Marc Faber Sees No Bubble in Gold as Central Banks Print Money - SanFrancisco Chronicle

Gold's rally above $1,900 an ounce shows no signs of a "bubble" as central banks continue to boost money supply that has helped spur bullion to a record, according to investor Marc Faber.

"I don't think that gold is in a bubble," Faber, publisher of the Gloom, Boom and Doom report, said in a phone interview yesterday from Chiang Mai, Thailand. "When you buy gold, it's an insurance against systematic failure and problems in the financial markets."
Faber's comments come amid predictions gold may tumble after surging 35 percent this year and touching a record $1,913.50 an ounce on Aug. 23, as investors sought haven asset amid declining equities and weakening currencies. Speculative demand from investors had pushed the gold market into a "bubble that is poised to burst," Wells Fargo & Co. analysts led by Dean Junkans said in a report last month.

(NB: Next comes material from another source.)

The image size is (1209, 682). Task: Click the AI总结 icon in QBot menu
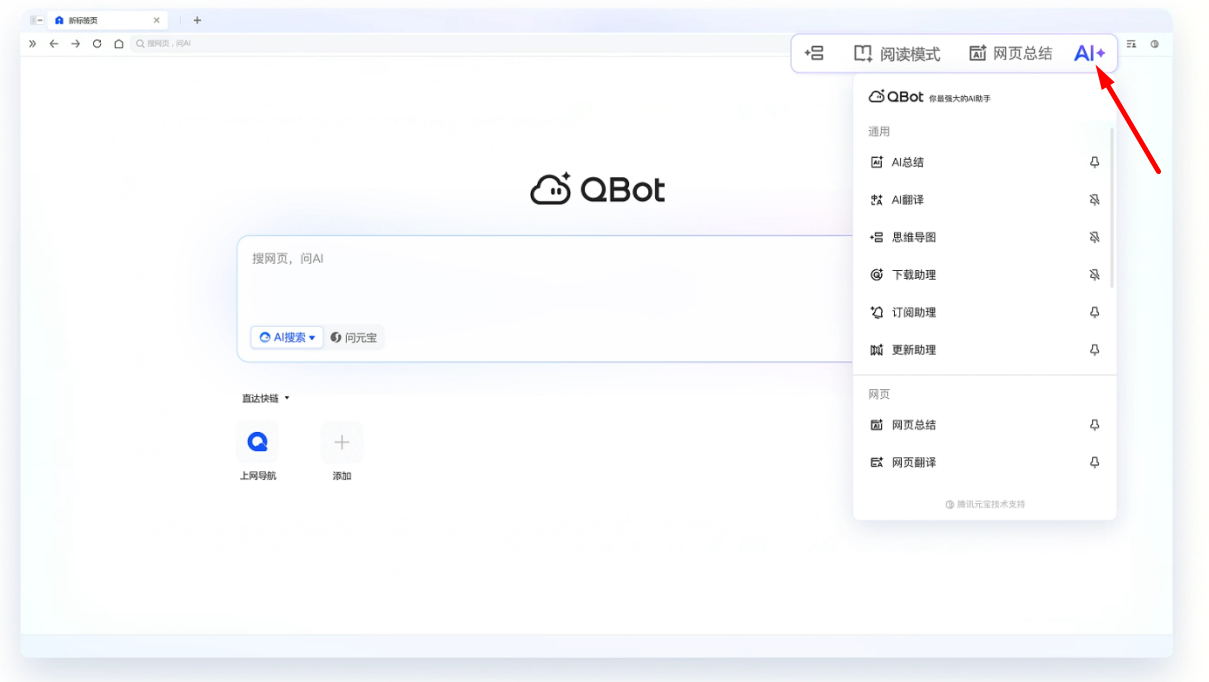(x=878, y=161)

"I'd buy every month a little bit of gold," Faber said.
Manufacturing slowed in the U.S. Europe and Asia, adding to signs of slowing global growth that may force central banks to step up stimulus measures.
The Federal Reserve completed its second round of so-called quantitative easing in June, whereby the central bank purchased $600 billion of Treasuries from November 2010, after injecting $1.25 trillion in the first round. Goldman Sachs Group Inc. and Citigroup Inc. see the Bank of England restarting bond buying as early as this week as the economic recovery weakens and bank- funding costs increase.
Gold Holdings
Holdings in exchange-traded products backed by gold rose to a record 2,217 tons on Aug. 8, and stood at 2,142.4 tons as of yesterday. Bloomberg data show. Trade volume in Comex gold futures and options rose on Aug. 24 to a record 593,405 contracts, according to Jeremy Hughes, Singapore-based spokesman of CME Group Inc.
Spot gold gained 0.6 percent to $1,912.38 an ounce as of 1:33 p.m. Singapore time.
Prices may slump as much as 30 percent from a record as the dollar "outperforms" its counterparts, damping demand for bullion as an alternative currency, Stanley Crouch, the chief investment officer of Aegis Capital Corp., said Aug. 24.